The series, on the basis of its first episode, shows every sign of being a BBC family drama in the grand old style, with skilful writing, a luxurious cast, and lavish visuals. The story, based on the first novel in the series, Northern Lights, begins with young Lyra, who is growing up (and running wild) in Jordan College. One day, her brusque, mysterious uncle Asriel – played by James McAvoy – appears, fresh from a dangerous mission to the far north. Hard on his heels comes the mortally attractive Mrs Coulter, played by Ruth Wilson at her most silky and acidulated. It is wonderful fun, but it is not just that. Pullman’s world is serious and densely layered with allusion. His epic scale, his cosmologic­al purview, is refined from a lifetime immersed in the poetry of Milton and Homer and Blake. His novels relating to Lyra – recently refreshed by a new story, The Secret Commonweal­th – are remarkable literary achievemen­ts, readable by children and adults with equal pleasure.

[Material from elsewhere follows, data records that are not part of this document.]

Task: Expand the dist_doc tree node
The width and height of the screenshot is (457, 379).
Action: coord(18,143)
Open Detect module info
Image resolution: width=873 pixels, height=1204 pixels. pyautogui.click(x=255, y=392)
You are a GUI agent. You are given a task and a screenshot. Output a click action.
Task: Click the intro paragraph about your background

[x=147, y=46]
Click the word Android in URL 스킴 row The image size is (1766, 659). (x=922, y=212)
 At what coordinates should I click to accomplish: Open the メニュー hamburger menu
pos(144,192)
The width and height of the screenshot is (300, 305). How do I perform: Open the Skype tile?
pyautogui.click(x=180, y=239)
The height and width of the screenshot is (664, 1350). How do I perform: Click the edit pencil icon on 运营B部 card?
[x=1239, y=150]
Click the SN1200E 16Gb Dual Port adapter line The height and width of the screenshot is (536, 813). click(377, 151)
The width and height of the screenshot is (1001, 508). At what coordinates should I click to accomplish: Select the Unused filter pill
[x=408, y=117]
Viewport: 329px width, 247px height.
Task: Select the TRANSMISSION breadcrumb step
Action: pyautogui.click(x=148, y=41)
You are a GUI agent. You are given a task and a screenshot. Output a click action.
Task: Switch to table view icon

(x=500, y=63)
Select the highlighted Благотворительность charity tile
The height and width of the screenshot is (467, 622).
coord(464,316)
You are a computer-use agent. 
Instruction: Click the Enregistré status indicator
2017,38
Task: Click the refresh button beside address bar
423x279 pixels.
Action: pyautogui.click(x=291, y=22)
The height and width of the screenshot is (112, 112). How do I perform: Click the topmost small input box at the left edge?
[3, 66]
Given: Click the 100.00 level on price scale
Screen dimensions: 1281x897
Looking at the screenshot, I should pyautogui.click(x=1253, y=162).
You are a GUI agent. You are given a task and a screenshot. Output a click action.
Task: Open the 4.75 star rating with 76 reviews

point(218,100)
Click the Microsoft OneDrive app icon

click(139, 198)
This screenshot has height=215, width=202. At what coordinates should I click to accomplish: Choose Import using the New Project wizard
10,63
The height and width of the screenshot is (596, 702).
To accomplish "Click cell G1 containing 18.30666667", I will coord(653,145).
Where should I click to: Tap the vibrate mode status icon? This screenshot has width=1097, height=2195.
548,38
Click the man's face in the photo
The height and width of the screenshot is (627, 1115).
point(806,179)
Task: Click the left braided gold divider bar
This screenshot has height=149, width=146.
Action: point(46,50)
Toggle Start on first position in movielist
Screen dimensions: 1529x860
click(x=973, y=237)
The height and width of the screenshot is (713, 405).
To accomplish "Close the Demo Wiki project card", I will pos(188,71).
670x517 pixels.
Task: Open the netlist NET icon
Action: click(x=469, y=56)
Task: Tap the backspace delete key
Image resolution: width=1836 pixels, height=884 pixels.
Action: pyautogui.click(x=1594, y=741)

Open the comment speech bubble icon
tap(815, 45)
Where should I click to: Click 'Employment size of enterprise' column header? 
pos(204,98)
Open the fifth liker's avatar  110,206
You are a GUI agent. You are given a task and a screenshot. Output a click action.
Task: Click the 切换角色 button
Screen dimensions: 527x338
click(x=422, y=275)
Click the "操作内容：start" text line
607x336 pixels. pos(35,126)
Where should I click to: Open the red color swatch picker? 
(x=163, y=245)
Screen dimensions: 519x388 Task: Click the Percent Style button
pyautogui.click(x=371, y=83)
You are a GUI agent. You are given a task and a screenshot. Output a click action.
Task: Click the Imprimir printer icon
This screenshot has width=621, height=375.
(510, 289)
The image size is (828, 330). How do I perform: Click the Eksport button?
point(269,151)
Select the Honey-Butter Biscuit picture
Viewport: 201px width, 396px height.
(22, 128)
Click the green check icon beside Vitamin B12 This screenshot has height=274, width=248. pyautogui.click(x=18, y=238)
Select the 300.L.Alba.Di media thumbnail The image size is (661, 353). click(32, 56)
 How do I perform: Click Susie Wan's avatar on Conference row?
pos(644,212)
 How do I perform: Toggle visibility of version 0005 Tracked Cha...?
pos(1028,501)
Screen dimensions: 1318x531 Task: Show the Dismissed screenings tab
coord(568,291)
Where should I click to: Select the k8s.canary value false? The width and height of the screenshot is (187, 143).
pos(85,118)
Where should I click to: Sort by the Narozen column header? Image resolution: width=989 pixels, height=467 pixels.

In television terms, this is precisely the kind of drama that BBC One was made for – though it is worth recalling that it is not actually made by the BBC, in the traditiona­l sense, but rather by the companies New Line Cinema and Bad Wolf for the BBC and HBO in a coproducti­on deal, with the latter distributi­ng outside the UK. The kind of budget required for His Dark Materials – including CGI-created demons, the animal companions that embody part of each human’s being in Lyra’s world – is beyond the BBC as a solo player.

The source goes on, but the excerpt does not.